Critics are divided, not as to the greatness of Saint-Gaudens, but as to the work which best stores up within itself the true elements of his greatness. Those who have seen tears start from the eyelids of gray veterans standing before the Shaw Memorial will perhaps say the Shaw, while those who perceive with delight all that the sculptor has attained in the Sherman equestrian group, with its thrilling harmony of spiritual and realistic presentation, will perhaps say the Sherman. Londoners and Chicagoans will rest content in their great possession of the standing Lincoln. Others again will find their truest vision of this artist’s power in the enfolded mystery of the Rock Creek figure, sometimes called Nirvana, but better named the Peace of God. And if (as I think) this is indeed his consummate, his culminating work, how strange that it is, in a sense, a somewhat unexpected, uncharacteristic work! In its profound other-worldliness, it seems as withdrawn from the Sherman and the Puritan and the Farragut as from those happy portrait-reliefs of living beings in their loveliness or strength. How often artists have mused on the beauty of the head of this figure! Every trace of artistic knowingness is eliminated here; nothing so vain and petty as any suggestion of accomplished technique intrudes. The beholder’s attention is directed solely toward whatever inner meaning he finds in those shadowed lineaments.

Saint-Gaudens had the power of attracting to his service young men and women of true artistic ability.
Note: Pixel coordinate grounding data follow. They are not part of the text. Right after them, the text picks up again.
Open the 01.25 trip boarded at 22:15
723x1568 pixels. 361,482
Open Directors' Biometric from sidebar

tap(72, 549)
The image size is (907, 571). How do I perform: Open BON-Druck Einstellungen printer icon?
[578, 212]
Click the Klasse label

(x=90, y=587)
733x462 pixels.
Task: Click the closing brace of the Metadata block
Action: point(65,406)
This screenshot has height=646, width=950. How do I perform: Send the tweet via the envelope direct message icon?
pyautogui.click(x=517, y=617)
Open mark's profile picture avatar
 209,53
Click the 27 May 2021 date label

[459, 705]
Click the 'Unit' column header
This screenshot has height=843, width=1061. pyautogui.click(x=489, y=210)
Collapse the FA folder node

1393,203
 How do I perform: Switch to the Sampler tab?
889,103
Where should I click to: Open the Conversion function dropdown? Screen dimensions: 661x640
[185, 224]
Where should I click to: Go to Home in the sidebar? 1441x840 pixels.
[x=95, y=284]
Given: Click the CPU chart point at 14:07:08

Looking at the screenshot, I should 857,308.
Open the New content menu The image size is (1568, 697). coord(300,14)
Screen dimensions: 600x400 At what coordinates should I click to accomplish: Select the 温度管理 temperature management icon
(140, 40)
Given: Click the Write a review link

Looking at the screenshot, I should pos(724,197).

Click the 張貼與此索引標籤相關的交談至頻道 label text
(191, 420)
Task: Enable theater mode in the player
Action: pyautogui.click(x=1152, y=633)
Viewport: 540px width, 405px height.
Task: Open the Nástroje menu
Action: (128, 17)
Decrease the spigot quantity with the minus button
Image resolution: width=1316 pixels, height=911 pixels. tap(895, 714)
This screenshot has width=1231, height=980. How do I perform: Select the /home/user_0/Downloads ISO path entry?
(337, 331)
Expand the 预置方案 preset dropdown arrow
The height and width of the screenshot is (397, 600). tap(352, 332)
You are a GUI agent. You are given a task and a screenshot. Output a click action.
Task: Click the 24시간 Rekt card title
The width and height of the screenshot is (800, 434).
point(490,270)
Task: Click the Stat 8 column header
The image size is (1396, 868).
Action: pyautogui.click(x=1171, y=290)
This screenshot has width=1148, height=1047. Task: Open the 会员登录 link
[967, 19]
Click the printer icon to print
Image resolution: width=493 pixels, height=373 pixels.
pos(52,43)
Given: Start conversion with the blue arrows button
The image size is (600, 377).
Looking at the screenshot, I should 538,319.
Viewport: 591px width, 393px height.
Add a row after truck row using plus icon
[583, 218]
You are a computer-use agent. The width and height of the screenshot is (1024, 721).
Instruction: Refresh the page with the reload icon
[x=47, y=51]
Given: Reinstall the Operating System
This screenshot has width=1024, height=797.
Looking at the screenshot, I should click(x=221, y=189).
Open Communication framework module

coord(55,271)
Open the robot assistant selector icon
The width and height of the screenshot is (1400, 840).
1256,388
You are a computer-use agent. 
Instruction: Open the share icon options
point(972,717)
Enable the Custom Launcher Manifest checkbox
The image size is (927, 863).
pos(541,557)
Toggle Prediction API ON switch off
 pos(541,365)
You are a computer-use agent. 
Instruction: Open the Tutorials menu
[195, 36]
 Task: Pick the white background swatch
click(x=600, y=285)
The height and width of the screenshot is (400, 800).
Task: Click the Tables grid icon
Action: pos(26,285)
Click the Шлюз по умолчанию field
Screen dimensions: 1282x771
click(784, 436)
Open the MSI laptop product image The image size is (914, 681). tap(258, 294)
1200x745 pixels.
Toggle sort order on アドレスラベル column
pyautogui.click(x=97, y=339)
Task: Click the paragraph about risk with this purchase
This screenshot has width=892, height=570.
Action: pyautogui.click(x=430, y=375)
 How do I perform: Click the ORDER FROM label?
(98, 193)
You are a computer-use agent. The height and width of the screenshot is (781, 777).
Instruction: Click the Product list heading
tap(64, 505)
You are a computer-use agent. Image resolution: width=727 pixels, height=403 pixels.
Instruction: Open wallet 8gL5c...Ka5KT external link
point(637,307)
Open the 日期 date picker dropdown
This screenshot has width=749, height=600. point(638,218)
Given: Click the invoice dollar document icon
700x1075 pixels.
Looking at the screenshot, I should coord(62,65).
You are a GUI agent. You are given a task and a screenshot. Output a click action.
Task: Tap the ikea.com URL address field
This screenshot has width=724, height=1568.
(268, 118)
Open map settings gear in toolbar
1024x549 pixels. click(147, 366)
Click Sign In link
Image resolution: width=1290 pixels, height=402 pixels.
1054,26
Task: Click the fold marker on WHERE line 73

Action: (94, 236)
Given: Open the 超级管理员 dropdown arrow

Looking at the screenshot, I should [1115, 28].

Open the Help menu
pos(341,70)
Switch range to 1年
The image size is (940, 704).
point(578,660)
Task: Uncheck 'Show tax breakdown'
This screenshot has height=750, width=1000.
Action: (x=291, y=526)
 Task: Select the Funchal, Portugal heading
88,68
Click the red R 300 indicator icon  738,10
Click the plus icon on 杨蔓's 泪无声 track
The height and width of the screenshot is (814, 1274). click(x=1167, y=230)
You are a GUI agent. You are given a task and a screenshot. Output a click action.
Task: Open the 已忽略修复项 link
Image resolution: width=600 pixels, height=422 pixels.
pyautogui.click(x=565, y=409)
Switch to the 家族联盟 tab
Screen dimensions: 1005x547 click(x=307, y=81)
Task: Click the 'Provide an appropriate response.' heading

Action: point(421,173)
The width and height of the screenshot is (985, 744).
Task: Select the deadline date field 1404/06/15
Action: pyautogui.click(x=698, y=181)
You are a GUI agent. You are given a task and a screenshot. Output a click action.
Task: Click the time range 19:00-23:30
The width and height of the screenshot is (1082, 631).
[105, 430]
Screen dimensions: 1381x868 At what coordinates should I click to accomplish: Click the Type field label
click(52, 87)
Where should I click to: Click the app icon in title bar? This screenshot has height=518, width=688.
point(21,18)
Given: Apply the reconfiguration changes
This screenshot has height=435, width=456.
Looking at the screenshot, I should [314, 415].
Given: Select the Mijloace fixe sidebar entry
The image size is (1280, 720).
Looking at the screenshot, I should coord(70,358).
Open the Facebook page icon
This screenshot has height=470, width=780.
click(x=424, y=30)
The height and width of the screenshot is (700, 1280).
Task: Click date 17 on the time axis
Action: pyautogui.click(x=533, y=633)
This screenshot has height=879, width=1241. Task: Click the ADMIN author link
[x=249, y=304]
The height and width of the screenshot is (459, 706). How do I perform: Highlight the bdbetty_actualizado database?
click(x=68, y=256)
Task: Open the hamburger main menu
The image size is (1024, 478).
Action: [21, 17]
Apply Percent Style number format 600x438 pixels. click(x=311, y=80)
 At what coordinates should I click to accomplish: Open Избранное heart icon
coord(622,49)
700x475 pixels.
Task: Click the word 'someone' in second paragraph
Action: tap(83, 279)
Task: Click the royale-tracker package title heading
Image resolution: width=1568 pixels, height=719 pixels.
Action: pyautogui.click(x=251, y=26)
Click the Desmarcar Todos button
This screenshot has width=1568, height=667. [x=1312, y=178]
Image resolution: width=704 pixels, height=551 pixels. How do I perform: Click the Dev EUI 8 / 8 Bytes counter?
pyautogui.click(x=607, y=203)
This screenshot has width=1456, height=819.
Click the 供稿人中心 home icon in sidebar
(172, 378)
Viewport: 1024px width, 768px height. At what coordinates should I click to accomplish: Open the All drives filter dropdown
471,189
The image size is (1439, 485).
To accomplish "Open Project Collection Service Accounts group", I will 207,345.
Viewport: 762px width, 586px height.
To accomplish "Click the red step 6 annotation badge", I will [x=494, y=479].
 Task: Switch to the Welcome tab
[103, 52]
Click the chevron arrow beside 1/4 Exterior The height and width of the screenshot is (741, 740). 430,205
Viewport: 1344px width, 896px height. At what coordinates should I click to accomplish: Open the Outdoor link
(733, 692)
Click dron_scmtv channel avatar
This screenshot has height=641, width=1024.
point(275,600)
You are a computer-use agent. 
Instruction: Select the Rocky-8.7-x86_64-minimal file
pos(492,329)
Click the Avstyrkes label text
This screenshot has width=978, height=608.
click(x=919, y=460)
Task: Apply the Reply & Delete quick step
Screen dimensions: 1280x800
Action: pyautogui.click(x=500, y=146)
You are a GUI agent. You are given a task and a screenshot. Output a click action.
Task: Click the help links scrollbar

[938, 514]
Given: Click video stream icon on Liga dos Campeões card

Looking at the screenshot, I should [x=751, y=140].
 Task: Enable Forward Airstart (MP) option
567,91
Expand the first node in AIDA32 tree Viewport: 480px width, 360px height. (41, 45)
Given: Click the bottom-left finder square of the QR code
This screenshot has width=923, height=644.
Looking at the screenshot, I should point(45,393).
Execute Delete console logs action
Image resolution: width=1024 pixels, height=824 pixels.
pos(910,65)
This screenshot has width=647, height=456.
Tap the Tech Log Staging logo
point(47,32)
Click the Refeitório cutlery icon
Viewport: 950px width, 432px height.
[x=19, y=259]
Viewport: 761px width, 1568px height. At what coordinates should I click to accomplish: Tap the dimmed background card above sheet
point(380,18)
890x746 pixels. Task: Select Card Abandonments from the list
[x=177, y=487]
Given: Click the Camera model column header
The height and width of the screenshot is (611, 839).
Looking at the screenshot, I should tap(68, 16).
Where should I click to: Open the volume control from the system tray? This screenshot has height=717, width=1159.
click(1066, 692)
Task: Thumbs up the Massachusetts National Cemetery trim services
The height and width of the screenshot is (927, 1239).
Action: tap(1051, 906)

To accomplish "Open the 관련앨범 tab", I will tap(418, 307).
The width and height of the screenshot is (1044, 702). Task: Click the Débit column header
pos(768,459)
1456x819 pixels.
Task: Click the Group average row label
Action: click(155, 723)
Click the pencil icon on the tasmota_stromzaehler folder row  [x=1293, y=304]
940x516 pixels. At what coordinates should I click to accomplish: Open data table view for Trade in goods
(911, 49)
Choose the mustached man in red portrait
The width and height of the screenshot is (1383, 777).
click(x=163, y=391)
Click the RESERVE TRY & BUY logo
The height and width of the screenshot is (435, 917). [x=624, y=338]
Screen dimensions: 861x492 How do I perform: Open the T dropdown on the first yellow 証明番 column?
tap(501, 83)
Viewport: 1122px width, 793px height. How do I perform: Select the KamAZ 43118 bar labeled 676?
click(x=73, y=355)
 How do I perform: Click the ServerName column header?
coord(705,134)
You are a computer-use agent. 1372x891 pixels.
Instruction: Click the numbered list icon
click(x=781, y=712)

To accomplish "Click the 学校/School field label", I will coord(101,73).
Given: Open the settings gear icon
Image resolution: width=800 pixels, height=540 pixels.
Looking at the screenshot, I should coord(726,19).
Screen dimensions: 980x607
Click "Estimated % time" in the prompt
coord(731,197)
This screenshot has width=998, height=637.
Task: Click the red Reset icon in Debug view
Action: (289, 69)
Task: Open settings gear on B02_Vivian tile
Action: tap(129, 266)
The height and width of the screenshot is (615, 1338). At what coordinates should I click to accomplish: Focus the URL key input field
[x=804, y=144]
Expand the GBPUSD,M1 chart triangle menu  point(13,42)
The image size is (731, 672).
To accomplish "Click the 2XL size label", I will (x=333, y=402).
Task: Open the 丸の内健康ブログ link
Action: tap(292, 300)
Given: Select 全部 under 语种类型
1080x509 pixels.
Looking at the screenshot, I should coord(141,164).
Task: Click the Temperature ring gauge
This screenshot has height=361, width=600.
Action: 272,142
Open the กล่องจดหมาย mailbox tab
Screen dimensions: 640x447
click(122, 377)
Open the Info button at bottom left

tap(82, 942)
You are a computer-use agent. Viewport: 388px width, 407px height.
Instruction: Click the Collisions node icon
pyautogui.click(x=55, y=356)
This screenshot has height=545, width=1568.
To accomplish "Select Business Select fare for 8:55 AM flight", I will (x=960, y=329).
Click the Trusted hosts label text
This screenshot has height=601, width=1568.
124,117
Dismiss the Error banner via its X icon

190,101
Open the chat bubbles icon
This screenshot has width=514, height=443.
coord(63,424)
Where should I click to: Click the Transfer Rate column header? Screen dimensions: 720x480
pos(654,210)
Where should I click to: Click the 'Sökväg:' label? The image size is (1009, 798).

MacMonnies, Flanagan, Fraser, Weinman, Martiny, Proctor, Hering, Miss Grimes, Miss Ward,—all of these have won distinction in their own personal work in sculpture; some among them are now past masters. But a higher power than that of winning the enthusiastic loyalty of youth belonged to Saint-Gaudens. He had also the gift of drawing from each worker something finer and more precious than anything that this worker had ever before possessed. He compelled his assistants to build better than they knew. It is part of this sculptor’s glory that no one can ever mistake the subsequent work of his “arrived” pupils, even the most famous of these, for the work of Saint-Gaudens. In anonymous service to him, they best perfected themselves as individual artists.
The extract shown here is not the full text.